26 Nov
Por: Gabriel Villalba Pérez*
La historia reciente de Bolivia está atravesada por una paradoja geopolítica: mientras el país es presentado internacionalmente como un eslabón problemático dentro del circuito global del narcotráfico, su territorio ha sido, durante décadas, laboratorio de una intervención sistemática que se justificó bajo el eslogan de la lucha contra las drogas. Pero que en la práctica operó como un dispositivo de control político. Re abierto el debate sobre la presencia de la DEA en Bolivia conviene preguntarse cómo operó esta agencia en el país ¿Fue un mecanismo de cooperación o un instrumento de tutela extranjera?
La DEA ingresó a Bolivia al calor de la Doctrina de Seguridad Nacional que redefinió a América Latina como un tablero de amenazas híbridas. El narcotráfico, que sin duda constituye un fenómeno criminal real, fue reinterpretado por Washington como un problema de seguridad hemisférica, lo que habilitó la presencia operativa, logística e incluso táctica de una agencia extranjera dentro de las instituciones bolivianas. El documental INVASIÓN USA de Andrés Salari expone con crudeza cómo el discurso de lucha contra el narcotráfico se convirtió en una carta blanca para que la DEA actuara con autonomía funcional a través de operativos nocturnos sin supervisión, control directo sobre unidades policiales y militares locales, confiscación de información estratégica y, lo más grave, una política de inteligencia paralela que desbordaba la normativa nacional. Esto coincide con denuncias históricas hechas por diversos investigadores bolivianos: la agencia no sólo administraba el narcotráfico, sino que seleccionaba actores políticos, territorios y líderes sindicales en función de un mapa de intereses geopolíticos.
La pregunta no es si la DEA ayudó o no ayudó, sino, qué implicó permitir que una agencia extranjera actuara sin control judicial ni parlamentario. Un Estado cuya policía responde a una oficina foránea es un Estado con soberanía condicionada. Mientras Washington insistía en el discurso de la responsabilidad compartida, evitaba recordar que el principal consumidor global de cocaína es justamente Estados Unidos. El 85% del dinero del narcotráfico no circula en Bolivia, sino en el sistema financiero internacional. Y, sin embargo, la presión recayó siempre sobre los países supuestamente productores, no sobre los centros globales de lavado y consumo de droga.
La DEA no opera sola; opera articulada con contratistas, empresas de tecnología de vigilancia, proveedores de armamento y una red de intereses que lucran con la narrativa del enemigo interno. Allí donde hay conflicto, hay presupuesto; allí donde hay presupuesto, hay poder.
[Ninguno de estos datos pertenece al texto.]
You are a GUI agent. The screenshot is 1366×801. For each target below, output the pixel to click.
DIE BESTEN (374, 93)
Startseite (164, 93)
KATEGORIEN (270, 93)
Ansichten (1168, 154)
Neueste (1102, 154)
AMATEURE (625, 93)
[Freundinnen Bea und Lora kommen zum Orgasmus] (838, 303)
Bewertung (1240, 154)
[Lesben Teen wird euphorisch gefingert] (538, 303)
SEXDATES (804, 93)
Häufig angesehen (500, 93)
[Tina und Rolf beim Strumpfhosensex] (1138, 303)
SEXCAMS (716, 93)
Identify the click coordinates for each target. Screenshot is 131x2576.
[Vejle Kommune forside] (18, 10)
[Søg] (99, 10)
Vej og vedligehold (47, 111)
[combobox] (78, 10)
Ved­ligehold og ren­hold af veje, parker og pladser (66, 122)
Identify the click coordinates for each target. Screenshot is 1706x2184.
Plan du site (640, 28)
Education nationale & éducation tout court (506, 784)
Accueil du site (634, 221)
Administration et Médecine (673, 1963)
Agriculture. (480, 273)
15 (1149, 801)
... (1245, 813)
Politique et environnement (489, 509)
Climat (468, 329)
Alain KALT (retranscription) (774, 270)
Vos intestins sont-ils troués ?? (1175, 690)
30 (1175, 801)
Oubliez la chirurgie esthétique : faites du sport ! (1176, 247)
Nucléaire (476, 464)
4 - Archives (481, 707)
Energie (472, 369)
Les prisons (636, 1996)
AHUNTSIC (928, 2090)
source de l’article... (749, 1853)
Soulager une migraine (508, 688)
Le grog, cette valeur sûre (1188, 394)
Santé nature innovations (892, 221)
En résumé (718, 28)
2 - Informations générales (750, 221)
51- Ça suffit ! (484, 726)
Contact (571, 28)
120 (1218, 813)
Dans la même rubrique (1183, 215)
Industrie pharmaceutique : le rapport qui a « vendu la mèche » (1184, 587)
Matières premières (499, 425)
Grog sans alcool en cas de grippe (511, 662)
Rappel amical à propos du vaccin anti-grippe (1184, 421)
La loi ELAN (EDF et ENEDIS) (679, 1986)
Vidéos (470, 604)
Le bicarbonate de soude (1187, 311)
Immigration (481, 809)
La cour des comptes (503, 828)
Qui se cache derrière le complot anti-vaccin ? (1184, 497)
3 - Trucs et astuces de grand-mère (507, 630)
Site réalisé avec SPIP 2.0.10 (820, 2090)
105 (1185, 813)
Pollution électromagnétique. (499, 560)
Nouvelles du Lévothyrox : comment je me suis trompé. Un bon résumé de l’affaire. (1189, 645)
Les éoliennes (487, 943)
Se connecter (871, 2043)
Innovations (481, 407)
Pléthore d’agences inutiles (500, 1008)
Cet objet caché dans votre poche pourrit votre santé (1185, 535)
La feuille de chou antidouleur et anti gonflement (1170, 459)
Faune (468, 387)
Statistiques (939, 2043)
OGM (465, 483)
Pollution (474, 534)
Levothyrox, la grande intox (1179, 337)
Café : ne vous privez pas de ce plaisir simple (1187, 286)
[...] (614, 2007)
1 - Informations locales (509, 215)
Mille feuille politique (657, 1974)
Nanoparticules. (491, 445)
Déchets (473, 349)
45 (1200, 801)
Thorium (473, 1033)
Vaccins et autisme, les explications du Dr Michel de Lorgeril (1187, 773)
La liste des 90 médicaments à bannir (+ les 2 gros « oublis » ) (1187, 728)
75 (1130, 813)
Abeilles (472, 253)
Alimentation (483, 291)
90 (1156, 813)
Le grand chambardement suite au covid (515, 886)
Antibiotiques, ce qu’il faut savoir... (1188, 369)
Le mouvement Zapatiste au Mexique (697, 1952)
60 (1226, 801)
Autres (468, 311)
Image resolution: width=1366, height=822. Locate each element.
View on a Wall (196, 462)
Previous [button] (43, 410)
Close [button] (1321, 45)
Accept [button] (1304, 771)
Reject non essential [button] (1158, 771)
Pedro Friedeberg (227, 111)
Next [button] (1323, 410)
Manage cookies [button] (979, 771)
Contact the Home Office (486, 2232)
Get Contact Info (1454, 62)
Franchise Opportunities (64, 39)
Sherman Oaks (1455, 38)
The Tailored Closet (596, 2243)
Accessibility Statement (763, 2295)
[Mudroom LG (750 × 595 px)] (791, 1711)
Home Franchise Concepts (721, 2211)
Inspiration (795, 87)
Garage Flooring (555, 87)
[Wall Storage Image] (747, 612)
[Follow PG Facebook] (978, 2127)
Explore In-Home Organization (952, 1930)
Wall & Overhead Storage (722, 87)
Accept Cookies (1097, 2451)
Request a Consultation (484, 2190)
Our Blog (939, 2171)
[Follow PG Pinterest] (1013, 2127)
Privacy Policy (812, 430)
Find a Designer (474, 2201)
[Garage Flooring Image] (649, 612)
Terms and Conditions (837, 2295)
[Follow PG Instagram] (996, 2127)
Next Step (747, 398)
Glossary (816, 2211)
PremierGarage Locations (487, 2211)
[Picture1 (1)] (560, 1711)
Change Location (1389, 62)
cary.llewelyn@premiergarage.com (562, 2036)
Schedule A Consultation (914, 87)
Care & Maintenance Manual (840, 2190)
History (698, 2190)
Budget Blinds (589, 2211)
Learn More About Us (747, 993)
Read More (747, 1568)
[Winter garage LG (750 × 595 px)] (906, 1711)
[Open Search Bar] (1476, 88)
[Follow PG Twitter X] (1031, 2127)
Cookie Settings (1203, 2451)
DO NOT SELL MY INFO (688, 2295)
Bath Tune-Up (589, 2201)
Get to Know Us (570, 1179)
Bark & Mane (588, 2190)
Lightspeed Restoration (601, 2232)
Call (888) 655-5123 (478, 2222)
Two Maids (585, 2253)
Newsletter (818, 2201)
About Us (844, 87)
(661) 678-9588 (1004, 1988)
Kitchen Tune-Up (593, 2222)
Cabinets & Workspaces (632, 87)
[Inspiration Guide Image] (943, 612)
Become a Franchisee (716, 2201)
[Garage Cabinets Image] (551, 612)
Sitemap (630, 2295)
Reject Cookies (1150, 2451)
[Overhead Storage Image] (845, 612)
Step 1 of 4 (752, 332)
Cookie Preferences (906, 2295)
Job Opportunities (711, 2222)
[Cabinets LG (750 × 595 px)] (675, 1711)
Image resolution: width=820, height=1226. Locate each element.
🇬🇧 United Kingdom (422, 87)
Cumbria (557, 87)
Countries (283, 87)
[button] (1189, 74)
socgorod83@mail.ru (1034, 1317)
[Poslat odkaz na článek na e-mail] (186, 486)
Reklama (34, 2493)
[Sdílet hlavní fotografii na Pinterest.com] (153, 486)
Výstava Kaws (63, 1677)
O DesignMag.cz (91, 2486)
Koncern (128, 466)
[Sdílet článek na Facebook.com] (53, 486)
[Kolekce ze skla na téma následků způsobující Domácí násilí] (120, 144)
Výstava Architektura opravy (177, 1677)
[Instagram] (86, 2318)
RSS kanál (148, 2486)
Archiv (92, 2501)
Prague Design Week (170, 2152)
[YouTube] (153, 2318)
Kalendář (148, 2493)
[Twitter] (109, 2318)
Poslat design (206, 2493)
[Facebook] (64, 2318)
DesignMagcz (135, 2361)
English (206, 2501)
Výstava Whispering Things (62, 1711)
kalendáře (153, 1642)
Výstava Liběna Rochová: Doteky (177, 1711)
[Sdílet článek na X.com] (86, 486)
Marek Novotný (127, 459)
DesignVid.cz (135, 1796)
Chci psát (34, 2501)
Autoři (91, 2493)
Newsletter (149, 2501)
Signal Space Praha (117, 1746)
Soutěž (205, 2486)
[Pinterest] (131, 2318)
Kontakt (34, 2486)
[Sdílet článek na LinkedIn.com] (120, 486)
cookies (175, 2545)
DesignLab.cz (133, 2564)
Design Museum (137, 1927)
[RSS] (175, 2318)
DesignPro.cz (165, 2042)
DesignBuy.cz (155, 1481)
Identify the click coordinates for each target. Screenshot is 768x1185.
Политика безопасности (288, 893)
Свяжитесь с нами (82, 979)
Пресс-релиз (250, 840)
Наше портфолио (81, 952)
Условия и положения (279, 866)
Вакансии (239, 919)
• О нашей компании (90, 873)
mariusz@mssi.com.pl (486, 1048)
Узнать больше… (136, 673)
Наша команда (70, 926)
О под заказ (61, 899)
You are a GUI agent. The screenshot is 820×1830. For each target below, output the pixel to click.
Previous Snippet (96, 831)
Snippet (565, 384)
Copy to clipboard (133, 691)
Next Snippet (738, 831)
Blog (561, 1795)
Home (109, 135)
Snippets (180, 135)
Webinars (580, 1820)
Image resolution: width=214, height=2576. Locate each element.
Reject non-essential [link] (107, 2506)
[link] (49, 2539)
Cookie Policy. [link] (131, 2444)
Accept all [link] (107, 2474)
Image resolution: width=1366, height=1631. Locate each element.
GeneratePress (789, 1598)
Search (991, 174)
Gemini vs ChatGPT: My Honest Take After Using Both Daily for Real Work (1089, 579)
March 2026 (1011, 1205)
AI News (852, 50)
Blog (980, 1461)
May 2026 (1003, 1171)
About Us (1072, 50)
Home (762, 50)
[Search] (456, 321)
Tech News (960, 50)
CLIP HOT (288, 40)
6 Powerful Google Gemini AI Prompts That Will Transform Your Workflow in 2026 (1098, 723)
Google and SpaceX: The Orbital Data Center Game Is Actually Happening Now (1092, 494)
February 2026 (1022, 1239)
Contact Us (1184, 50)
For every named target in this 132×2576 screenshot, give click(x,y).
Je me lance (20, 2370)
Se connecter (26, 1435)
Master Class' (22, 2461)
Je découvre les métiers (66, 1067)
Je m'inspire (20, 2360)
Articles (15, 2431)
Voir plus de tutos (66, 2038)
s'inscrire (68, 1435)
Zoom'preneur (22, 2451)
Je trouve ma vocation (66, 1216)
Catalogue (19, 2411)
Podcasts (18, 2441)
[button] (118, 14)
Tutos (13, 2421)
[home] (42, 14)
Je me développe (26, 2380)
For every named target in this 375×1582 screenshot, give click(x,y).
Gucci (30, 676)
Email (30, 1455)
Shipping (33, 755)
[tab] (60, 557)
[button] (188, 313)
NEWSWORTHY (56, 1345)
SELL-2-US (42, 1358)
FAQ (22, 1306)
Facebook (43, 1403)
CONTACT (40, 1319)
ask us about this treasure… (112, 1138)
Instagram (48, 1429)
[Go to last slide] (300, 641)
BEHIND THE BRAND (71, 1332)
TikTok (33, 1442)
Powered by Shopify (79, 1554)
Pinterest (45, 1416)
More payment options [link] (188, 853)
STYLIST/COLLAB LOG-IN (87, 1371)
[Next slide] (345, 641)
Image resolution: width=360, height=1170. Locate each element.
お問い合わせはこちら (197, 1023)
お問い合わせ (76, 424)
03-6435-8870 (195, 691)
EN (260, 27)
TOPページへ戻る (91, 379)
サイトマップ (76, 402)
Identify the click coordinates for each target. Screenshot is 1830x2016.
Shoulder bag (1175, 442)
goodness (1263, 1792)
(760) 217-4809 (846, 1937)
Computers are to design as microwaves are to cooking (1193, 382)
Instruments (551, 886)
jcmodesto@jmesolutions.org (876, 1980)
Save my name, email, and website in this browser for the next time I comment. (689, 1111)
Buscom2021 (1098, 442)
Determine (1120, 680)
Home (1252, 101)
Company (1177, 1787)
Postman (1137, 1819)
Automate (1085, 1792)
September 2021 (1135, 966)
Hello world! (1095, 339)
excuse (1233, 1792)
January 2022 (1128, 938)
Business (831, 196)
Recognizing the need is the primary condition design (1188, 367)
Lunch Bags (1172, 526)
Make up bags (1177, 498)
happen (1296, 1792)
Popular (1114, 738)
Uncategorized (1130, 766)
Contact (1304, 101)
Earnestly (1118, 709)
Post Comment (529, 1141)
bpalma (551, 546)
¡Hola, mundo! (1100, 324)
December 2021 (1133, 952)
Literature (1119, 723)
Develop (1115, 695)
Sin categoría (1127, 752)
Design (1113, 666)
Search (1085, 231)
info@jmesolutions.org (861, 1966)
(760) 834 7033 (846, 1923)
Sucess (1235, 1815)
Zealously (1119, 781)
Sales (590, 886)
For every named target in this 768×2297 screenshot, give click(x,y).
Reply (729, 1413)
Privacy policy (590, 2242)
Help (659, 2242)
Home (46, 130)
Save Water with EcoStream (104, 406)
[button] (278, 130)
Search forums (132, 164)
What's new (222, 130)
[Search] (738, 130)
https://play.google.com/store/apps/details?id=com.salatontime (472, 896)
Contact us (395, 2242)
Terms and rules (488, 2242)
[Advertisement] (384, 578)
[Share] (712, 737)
La DEA se volvió un actor político en Bolivia, con capacidad para incidir en decisiones internas, moldear percepciones públicas y legitimar intervenciones bajo el paraguas de la cooperación.
La salida de la DEA en 2008 fue interpretada por algunos analistas como un acto de antiamericanismo. Pero más bien fue un acto de realismo soberano. La pregunta que abrió ese momento es si Bolivia puede diseñar una política antidrogas propia, eficaz y sin tutelaje. Los datos posteriores indican que los decomisos y la desarticulación de fábricas de droga no disminuyeron tras la expulsión; por el contrario, varias métricas oficiales mostraron estabilidad o crecimiento en los resultados operativos de la FELCN y UMOPAR. Esto sugiere que la presencia de la DEA no era un requisito técnico sino una opción política.
El debate sobre la DEA en Bolivia no es un debate del pasado. Aún hoy persisten presiones externas, rotulaciones mediáticas y estrategias diplomáticas que buscan reinstalar la idea de que la seguridad boliviana debe ser gestionada desde fuera. Bolivia necesita una política antidrogas que no subordine su estrategia nacional a intereses ajenos; controle militar y policialmente su propio territorio sin paralelismos institucionales; incorpore transparencia y control civil y exija rendición de cuentas a las redes financieras internacionales donde realmente se concentra el negocio del narcotráfico.
La soberanía no se negocia, se ejerce. Y ejercerla implica desarmar la matriz cultural que normalizó la injerencia como si fuera cooperación. La DEA no es solo una agencia; es una expresión de poder imperial en la era de las guerras asimétricas. Reconocerlo es el primer paso para que Bolivia deje de ser objeto y se convierta plenamente en sujeto en su propia política de seguridad.
*Es abogado y docente de posgrado de la UMSA.